Auch wenn Anspruch und Realität in diesem totalitären System auseinanderklafften, unternahmen die Nazis dennoch alles Mögliche, um den Einzelnen zu kontrollieren und gleichzuschalten. Dies geschah über Institutionen und Organisationen – unter anderem die Hitlerjugend und den Bund deutscher Mädel – welche zur Gleichschaltung in der Gesellschaft beitrugen. Der Einzelne wurde auch durch ein weit verzweigtes Netz von Spitzeln eingeschränkt: Zu Kriegsbeginn verfügte das Nazi-Regime Schätzungen zufolge über etwa 800 000 Blockwarte sowie zusätzliche Brigaden von Helfern, deren Aufgabe es war herauszufinden, was sich in den einzelnen Haushalten abspielte.
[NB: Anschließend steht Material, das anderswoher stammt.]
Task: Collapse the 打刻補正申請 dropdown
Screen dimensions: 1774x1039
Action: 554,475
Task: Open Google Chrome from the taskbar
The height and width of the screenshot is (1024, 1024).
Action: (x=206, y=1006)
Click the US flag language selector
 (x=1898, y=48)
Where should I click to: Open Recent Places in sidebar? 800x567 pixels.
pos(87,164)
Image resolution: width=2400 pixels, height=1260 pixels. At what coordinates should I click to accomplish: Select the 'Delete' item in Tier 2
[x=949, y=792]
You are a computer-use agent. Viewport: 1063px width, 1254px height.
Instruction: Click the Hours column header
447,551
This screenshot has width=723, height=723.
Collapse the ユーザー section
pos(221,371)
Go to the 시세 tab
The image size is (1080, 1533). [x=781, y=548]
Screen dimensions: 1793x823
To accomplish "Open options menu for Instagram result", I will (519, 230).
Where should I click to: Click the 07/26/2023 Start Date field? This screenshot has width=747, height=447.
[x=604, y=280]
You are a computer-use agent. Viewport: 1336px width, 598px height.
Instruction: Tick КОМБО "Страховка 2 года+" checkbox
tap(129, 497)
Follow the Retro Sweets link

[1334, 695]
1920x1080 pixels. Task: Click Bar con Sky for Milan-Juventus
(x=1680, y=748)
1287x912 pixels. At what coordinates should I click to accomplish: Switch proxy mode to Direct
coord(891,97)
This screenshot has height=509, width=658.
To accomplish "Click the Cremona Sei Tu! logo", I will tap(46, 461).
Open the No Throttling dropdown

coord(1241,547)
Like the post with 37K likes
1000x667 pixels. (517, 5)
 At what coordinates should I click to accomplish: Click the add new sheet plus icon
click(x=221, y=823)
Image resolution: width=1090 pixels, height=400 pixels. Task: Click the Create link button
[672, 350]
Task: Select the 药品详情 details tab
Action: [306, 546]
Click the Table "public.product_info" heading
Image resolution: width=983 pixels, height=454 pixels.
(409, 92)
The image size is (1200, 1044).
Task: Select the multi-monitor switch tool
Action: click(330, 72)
Doch das Nazi-Regime war hinsichtlich der fehlenden Privatsphäre kein Einzelfall. Auch kommunistische Regime respektierten historisch gesehen das Recht auf Privatsphäre in keiner Weise. Denn in diesen Gesellschaftsordnungen zählte nur das Kollektiv – das Individuum hatte sich diesen Rahmenbedingungen zu unterwerfen. Kommunismus bedeutete für die Machthaber nichts anderes als die Gleichschaltung der einzelnen Mitglieder entlang der ideologischen Vorgaben von Staat und Partei. Wer abwich, musste mit brutalen Konsequenzen rechnen – wie dies in den ersten Jahrzehnten nach der Gründung der Sowjetunion millionenfach geschehen ist. Rechte konnte das Individuum in kommunistischen Ländern lange Zeit nicht einfordern; alles wurde nach einem politischen Opportunitätsprinzip entschieden, welches den einzelnen Staatsangehörigen zur Manövriermasse machte. Oft wurden im Hinblick auf das »große Ziel« keinerlei Freiräume für Andersdenkende toleriert. Eine vergleichbare Entwicklung scheint heutzutage stattzufinden.